If you’re looking for a career where you make top dollar, where you can live just about anywhere and where there are plenty of opportunities, the electricity sector is for you. It offers dozens and dozens of different kinds of jobs with great pay and lots of room to advance.

Are you good with your hands? A math whiz? A technology guru? A people person? No matter what flavour of person you are, there’s a job for you in electricity. The variety of jobs in the sector is simply astounding. And as the current workforce gets older the demand for skilled people keeps growing. Your options keep on multiplying.

With the coming wave of retirements in the industry and a rise spending on infrastructure, women will become an increasingly important part of the electricity workforce. Employers are looking to hire intelligent, capable, hard-working women to join their organizations. Now is your chance to become a woman of power.

Finding a career in electricity can take many pathways. Each has its own set of steps that one must take but all can lead you to a rewarding, stable, well-paying career.


If you like to learn things by actually doing them, an apprenticeship is the way to go. On-the-job training (alongside an electrician, for example) counts for about 80% of apprenticeships. The remaining 20% involves classroom instruction at a community college or other training institution. This is where you get to connect your practical know-how with the theory behind it.

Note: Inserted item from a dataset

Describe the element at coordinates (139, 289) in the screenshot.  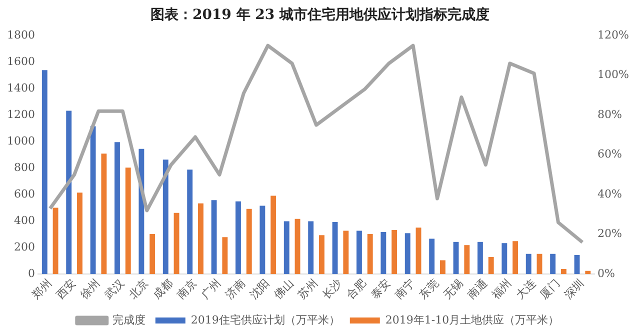
I see `x-tick-label: 北京` at that location.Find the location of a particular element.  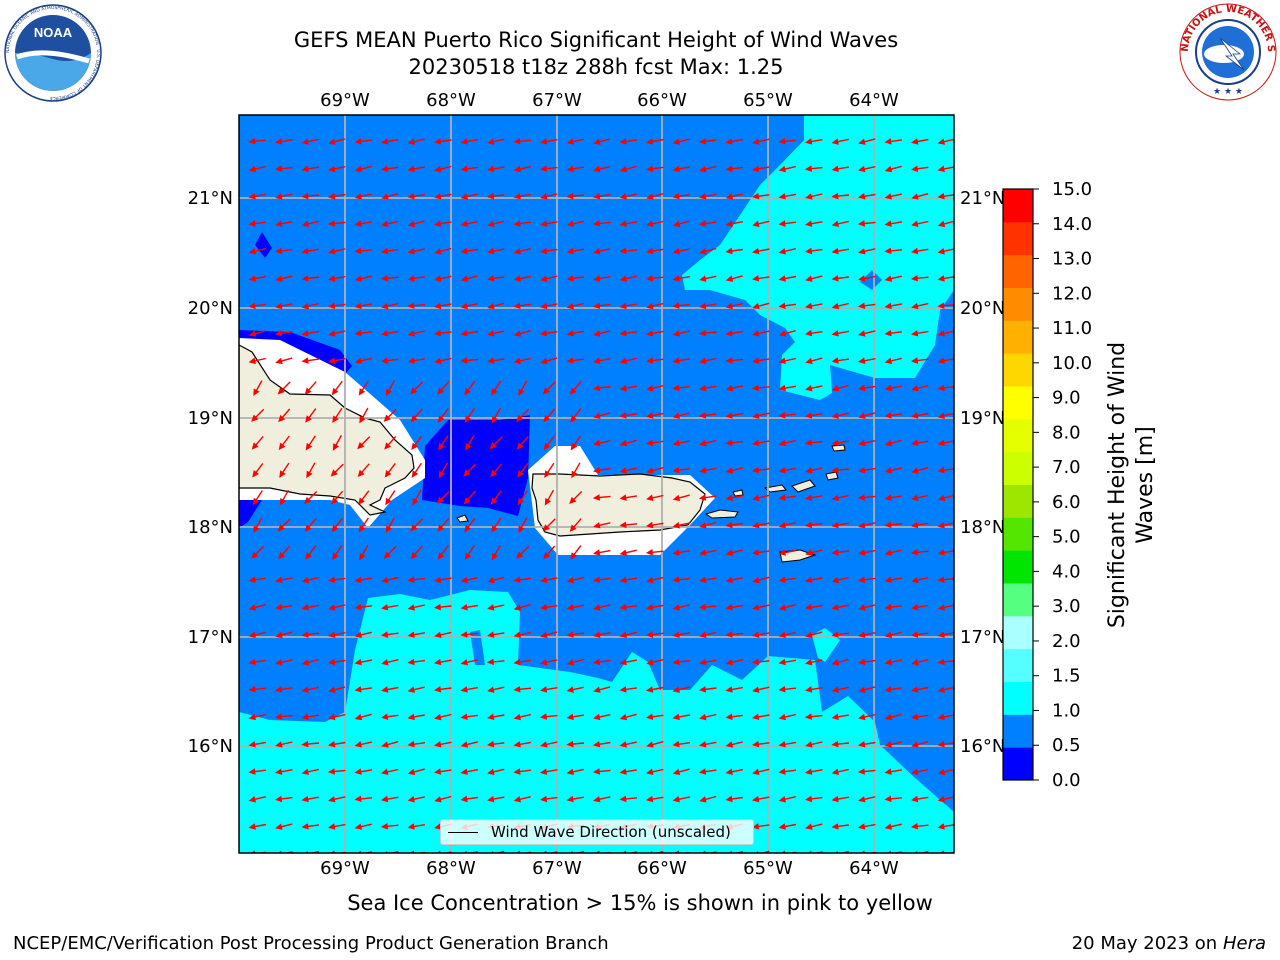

One of the best rewards of apprenticeships is that you get paid while you’re learning. No need to rack up huge student debt in order to get a good job. Once you earn your certification you can write your own ticket… like working in different parts of Canada, being your own boss or teaching others to get where you are.

Pre-apprenticeship programs are a good option for students interested in developing their skills. Part-time Secondary School Apprenticeships, Ace-It and Foundation Programs are all designed to help you take your first steps towards getting your certification.

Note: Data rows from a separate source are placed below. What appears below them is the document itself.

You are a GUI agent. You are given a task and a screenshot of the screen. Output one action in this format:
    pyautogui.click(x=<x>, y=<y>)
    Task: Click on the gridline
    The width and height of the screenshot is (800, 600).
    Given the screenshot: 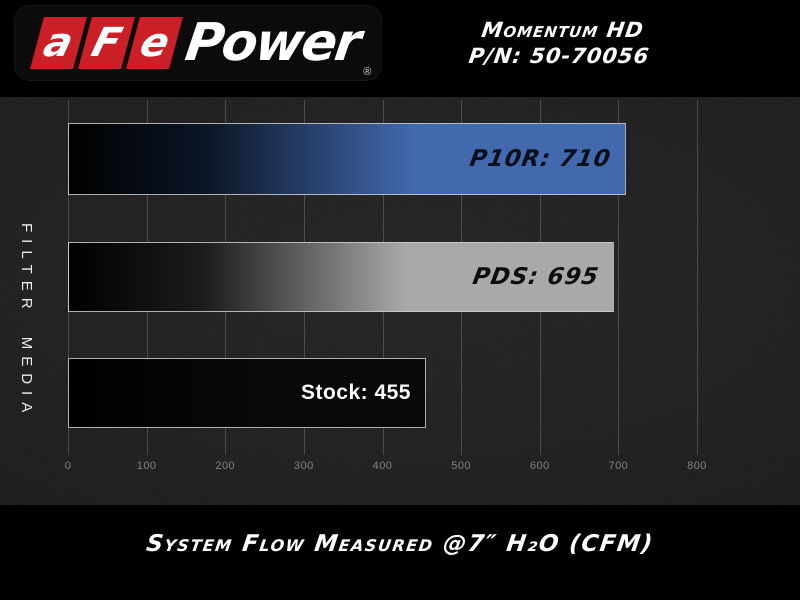 What is the action you would take?
    pyautogui.click(x=698, y=278)
    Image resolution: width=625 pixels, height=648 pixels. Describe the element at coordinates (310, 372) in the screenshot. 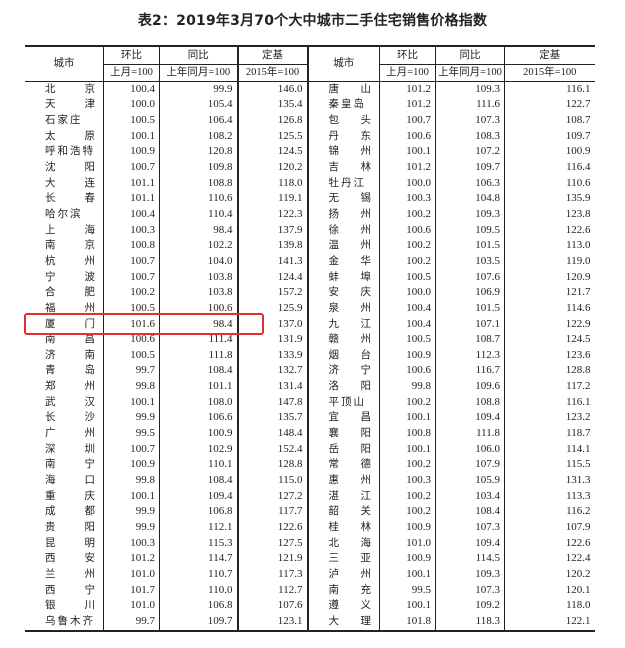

Community Colleges specialize in offering a combination of practical and theoretical knowledge. They are great places to learn the skills you need for a variety of jobs. Some schools even offer co-op programs that allow you to get real-world job experience between semesters.

There are so many college programs that can open the door to a career in the electricity sector, we couldn’t possibly go into them all. Seeing that the electrical grid is entirely based on technology, it’s pretty obvious that a large number of jobs require specialized technical knowledge. If you want a job in the industry, you can’t go wrong with a diploma as an electrical technologist or technician.

Colleges offer the advantage of being accessible to more people. Since they are found in a larger number of cities and towns than universities, you have a better chance of receiving an education or near the place where you live.

Typically, college programs run 2-3 years. Talk to your school guidance counselor if you’d like to find out more about your options.


Certain jobs are only open to you if you have qualifications such as a bachelor’s or master’s degree in a specialized field. People from all kinds of university backgrounds work in the electricity sector, from Environmental Science or Finance majors to Civil Engineers. Given technical challenges of running a system as complex as the power grid, it’s not suprising that the industry relies heavily on the Engineering profession, with Electrical, Civil and Mechanical Engineers being the most common.

During your university studies, you have the option of taking courses in other fields. Knowledge you’ve acquired outside your particular field (in business administration or communications for example) can really come in handy in your job.

Generally, a bachelor’s degree takes 4 years to complete, a master’s degree is another 2 years, and it takes a few years more to get all the way to a PhD. Some professions such as Engineering, require you pass a test and gain work experience after graduation before you can get your full credentials.